Recently America experienced a tragedy which tested the spirit of the entire nation, especially one of our most historic cities–Boston. This is indeed a resilient city so there’s no doubt that this senseless act of violence will only serve as a catalyst for their renaissance. As our thoughts and prayers go out to the families affected by this terrible event, they are already showing signs of bouncing back.
As Boston grapples with the economic, cultural, and judicial effects this will have, it’s important to examine the political dynamics surrounding the future of the city. Remember that their population increased significantly in the last ten years. Yes, Boston grew 4.8% to 617,594 and it currently has over 85,000 “key” Voters of Color, but that only explains part of the story.
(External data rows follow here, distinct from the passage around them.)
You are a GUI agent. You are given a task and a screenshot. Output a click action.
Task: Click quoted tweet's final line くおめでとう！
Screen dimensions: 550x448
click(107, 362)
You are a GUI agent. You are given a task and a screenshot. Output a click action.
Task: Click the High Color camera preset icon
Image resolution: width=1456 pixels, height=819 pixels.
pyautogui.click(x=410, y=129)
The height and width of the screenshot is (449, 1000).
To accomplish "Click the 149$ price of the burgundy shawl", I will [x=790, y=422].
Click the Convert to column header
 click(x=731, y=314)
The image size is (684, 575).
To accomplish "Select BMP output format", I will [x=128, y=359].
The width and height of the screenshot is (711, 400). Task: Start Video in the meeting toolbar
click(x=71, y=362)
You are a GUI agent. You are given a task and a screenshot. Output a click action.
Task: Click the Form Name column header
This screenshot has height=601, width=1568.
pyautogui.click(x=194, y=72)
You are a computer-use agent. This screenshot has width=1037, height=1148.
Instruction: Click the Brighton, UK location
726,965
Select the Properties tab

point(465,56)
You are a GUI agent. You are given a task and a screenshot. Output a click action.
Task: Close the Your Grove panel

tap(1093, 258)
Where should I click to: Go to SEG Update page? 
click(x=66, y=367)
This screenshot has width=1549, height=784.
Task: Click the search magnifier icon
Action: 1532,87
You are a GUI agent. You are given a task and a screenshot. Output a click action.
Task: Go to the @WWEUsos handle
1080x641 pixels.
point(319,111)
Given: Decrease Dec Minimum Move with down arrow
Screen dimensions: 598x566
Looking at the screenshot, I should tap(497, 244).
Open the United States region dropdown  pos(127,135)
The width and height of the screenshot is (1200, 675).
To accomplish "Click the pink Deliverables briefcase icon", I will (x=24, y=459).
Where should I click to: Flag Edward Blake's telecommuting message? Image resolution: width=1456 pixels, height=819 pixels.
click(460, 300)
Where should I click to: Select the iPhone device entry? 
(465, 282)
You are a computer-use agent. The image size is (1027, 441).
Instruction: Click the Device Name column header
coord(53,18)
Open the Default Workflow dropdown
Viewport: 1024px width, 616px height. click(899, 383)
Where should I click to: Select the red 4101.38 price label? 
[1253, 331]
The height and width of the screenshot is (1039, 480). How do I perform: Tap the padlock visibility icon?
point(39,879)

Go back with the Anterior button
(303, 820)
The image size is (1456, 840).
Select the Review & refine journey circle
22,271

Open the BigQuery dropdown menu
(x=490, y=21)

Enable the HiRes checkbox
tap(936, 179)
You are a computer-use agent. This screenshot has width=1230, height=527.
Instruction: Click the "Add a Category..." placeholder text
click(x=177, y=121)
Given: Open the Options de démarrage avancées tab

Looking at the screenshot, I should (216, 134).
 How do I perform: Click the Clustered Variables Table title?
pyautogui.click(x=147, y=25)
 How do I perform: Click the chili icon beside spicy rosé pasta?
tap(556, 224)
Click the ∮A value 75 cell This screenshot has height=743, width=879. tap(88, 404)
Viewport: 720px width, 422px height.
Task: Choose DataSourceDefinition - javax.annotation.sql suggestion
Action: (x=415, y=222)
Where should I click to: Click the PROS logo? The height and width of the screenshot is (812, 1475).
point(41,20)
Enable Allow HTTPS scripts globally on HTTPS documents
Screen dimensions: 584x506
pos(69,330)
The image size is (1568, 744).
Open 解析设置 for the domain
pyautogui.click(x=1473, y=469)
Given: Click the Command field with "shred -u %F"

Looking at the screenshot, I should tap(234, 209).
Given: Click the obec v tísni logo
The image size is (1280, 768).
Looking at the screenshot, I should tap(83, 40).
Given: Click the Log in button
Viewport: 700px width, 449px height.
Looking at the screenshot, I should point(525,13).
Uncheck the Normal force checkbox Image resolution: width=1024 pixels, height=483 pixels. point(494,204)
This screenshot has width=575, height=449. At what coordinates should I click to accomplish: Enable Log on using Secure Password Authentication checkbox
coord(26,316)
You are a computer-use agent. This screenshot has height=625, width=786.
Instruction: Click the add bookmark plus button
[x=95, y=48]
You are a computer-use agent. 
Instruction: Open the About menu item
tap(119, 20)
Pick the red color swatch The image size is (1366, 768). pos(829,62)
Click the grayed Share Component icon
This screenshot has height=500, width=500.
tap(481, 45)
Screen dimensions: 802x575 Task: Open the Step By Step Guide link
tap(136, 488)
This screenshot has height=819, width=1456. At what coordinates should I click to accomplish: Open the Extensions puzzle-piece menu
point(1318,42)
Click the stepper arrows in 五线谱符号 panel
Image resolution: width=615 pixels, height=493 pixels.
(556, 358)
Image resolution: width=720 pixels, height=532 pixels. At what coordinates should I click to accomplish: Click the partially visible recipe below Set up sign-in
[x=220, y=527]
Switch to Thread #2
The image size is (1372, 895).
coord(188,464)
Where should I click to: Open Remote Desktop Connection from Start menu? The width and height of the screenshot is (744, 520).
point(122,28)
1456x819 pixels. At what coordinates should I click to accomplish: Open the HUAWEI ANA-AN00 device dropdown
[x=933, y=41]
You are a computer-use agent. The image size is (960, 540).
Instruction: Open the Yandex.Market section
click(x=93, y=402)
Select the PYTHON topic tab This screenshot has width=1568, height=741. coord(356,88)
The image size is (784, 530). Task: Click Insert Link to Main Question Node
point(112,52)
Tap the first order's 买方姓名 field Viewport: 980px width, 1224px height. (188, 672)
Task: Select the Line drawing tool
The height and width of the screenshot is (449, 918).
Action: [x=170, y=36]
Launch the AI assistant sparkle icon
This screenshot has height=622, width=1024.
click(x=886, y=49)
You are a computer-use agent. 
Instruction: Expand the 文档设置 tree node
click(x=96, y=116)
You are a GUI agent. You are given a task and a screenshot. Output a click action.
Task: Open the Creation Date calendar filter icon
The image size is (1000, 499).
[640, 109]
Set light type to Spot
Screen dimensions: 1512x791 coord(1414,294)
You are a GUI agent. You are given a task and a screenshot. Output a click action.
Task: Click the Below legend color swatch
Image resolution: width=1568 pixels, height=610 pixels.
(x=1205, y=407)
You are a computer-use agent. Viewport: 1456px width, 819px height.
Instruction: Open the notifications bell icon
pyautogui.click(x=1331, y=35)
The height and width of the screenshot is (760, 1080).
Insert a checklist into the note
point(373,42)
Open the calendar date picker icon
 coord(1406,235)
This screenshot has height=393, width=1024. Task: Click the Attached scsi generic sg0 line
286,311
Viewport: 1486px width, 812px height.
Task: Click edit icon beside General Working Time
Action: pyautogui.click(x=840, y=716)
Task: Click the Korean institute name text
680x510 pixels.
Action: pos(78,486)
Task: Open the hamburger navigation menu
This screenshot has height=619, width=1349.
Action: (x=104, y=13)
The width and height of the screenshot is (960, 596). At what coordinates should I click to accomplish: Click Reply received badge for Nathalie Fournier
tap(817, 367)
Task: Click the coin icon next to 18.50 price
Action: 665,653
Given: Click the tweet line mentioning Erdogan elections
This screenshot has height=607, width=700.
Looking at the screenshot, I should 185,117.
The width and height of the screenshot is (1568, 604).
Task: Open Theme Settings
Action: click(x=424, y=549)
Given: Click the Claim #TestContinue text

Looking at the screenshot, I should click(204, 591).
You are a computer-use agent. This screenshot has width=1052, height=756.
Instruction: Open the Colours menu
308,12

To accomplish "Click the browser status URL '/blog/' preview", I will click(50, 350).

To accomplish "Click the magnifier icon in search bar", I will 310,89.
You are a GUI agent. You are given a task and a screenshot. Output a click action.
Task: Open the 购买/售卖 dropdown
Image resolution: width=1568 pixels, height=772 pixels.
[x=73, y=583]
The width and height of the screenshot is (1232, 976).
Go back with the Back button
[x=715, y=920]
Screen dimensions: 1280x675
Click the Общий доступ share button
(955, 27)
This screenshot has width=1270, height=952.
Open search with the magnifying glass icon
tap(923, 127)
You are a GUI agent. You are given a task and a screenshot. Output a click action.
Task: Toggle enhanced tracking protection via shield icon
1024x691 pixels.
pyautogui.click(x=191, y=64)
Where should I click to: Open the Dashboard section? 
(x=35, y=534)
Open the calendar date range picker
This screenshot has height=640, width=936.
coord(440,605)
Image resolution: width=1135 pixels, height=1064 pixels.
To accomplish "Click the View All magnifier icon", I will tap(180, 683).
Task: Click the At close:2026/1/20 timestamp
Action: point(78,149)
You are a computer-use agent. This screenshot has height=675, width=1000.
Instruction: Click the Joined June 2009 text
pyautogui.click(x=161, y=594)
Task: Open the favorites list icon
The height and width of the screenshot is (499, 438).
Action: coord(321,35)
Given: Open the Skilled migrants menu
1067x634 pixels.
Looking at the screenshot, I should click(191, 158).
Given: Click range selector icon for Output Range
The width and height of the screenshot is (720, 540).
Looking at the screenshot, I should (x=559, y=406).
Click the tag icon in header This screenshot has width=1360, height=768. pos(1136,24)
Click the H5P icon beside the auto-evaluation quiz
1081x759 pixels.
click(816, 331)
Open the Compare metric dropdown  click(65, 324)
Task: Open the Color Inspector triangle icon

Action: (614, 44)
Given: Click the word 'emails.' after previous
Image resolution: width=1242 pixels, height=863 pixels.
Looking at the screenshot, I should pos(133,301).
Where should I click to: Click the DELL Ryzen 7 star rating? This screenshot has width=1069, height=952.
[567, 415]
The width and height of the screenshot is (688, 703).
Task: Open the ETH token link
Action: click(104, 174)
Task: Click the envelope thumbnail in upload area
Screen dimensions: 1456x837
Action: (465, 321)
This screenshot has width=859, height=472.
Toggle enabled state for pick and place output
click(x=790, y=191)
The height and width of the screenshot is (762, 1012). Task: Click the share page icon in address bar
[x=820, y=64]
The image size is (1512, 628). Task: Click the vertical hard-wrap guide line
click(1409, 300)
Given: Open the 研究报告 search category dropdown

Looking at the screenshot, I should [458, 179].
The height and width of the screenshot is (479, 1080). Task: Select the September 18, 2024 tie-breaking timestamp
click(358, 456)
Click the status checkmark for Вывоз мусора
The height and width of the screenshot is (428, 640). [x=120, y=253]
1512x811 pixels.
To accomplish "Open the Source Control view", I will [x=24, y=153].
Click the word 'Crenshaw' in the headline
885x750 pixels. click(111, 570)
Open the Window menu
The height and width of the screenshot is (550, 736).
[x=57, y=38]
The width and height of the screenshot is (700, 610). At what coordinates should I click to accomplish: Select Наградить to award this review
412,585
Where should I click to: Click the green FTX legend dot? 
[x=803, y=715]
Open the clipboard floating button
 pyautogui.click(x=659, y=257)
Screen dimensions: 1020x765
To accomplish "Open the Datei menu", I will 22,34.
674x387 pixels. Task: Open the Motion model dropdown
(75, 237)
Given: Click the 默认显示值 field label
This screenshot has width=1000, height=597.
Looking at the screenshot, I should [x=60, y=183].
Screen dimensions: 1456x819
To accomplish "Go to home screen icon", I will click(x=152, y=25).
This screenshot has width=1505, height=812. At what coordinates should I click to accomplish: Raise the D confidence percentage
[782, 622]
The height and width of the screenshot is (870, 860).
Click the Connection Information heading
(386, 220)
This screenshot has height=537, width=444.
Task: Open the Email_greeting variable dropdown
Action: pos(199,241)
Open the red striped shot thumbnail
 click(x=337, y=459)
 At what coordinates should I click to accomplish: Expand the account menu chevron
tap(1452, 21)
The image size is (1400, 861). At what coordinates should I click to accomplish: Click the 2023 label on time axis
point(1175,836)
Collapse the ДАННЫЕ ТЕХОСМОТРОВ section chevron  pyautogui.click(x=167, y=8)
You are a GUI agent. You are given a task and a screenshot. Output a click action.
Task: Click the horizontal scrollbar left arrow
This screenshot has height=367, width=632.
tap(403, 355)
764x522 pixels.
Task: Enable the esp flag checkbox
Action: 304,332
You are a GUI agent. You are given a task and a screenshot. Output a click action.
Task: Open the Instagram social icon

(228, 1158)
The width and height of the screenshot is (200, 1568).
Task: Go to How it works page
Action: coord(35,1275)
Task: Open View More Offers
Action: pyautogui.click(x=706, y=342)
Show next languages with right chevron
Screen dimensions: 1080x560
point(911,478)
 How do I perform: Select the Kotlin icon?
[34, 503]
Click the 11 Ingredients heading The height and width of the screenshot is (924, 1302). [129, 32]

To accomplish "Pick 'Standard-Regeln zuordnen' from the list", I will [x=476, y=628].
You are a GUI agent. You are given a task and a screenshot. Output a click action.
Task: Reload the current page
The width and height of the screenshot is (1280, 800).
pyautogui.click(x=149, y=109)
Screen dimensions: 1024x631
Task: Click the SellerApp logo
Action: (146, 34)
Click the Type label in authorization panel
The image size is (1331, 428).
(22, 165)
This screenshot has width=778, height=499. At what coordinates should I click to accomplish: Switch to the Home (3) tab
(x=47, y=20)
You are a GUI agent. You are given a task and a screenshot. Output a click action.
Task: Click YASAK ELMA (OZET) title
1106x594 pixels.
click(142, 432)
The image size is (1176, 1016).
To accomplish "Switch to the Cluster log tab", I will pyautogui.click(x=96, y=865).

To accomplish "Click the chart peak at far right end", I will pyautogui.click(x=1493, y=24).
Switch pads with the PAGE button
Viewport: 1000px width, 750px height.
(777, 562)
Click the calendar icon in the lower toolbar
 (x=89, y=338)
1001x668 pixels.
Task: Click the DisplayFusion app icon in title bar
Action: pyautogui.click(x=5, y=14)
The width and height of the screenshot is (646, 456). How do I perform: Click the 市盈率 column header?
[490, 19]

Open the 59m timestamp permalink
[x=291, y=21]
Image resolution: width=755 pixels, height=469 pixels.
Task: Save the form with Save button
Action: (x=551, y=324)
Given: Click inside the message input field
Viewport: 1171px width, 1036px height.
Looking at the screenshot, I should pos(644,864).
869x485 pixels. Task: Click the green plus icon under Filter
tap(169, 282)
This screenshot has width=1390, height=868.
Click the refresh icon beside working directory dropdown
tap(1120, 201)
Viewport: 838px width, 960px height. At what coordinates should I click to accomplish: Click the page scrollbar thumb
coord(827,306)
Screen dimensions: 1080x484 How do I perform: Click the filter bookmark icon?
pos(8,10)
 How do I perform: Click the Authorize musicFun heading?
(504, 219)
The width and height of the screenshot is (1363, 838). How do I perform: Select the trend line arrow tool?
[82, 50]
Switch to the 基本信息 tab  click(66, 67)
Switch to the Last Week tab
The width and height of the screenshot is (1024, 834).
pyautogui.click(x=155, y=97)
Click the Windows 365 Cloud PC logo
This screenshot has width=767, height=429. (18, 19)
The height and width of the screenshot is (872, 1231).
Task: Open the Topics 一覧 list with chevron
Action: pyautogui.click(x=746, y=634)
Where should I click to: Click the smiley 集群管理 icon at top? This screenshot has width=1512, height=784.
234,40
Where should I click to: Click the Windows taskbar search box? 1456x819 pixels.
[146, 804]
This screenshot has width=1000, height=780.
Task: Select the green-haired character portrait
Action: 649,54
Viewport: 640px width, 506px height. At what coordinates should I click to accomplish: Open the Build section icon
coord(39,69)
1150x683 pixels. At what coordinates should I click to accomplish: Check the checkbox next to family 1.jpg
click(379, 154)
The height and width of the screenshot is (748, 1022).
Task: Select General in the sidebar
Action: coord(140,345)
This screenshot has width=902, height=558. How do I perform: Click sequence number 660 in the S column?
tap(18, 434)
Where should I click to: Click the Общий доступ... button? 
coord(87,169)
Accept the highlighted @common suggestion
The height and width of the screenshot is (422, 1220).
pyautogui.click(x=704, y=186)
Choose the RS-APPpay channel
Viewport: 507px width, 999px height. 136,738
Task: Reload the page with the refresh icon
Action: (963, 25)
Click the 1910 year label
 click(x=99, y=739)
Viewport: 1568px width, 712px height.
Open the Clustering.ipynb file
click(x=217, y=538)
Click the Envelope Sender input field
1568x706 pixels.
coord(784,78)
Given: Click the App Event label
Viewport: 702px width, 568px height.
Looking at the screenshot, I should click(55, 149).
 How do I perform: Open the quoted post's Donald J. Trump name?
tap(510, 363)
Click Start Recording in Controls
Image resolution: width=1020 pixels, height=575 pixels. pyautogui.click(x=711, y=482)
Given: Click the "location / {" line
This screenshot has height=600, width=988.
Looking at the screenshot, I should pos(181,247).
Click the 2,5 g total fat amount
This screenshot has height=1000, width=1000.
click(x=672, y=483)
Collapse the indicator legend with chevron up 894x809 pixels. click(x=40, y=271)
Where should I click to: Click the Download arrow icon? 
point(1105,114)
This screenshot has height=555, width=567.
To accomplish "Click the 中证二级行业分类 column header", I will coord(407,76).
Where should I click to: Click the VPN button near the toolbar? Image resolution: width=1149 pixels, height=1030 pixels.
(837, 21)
To understand Boston, you have to understand its historical role in shaping American politics. Their reputation for producing national leaders is a civic marvel and the stuff of political legends. Progressive Whites and People of Color (POC) are central to this history and have many stories to share about their “Pre-Civil War” Beacon Hill community. They will tell you with pride about the African Meeting House – the oldest surviving African American church edifice in the nation – where notables such as Fredrick Douglass and Sojourner Truth waged many early civil rights battles alongside progressive Whites.
Present-day, they will tell you how surreal it feels to watch President Obama, Attorney General Holder, Governor Patrick, and their current Mayor lead Boston in unity after the marathon bombing. Not to mention how amazing it must be to see their beloved city embrace these three people of color as American leaders. Even Bostonians living in neighborhoods like Roxbury and Dorchester- two majority minority neighborhoods – are surprised and excited about the changing face of politics. It’s truly a new day when there are multiple POC candidates running for Mayor and city council, all with a decent shot at victory.
Of course, it’s tricky to measure the political effect this set of events will have on the consciousness of the electorate–however there are signs. While “flash point” political impressions are hard to quantify, the fundamentals of this race are beginning to solidify:
- There are over 600,000 people living in Boston – 17% Latino, 24% African American, and 9% Asian.
- There will be at least four city council members in the race for Mayor – a crowded field leaving plenty of open council seats.
- The 2009 Mayoral race recorded about 101,000 votes – a small universe of voters.
- The 2011 at-large city council race recorded a little more than 170,000 votes.
There will be a lot of candidates running for Mayor and that may split the independent vote share at least 4 ways. It will be the Voter of Color who will likely make up the difference. There is a path to elect a Person of Color as Mayor with the right candidate, message, and a brilliant voter registration and turnout program.
Make no mistake, this is going to take a block by block community organizing effort but Bostonians have a history of voting for the candidate that represents their interests. They’ve been waiting with eager anticipation for the opportunity to vote for a candidate that has the courage to stand up for all Americans. Just as in Patrick’s governor’s race, the right candidate can tap into this powerful coalition of progressive Whites and Voters of Color.
The marathon tragedy has brought together this patriotic city like never before and the positive energy that Bostonians project may become the catalyst for positive change in their politics.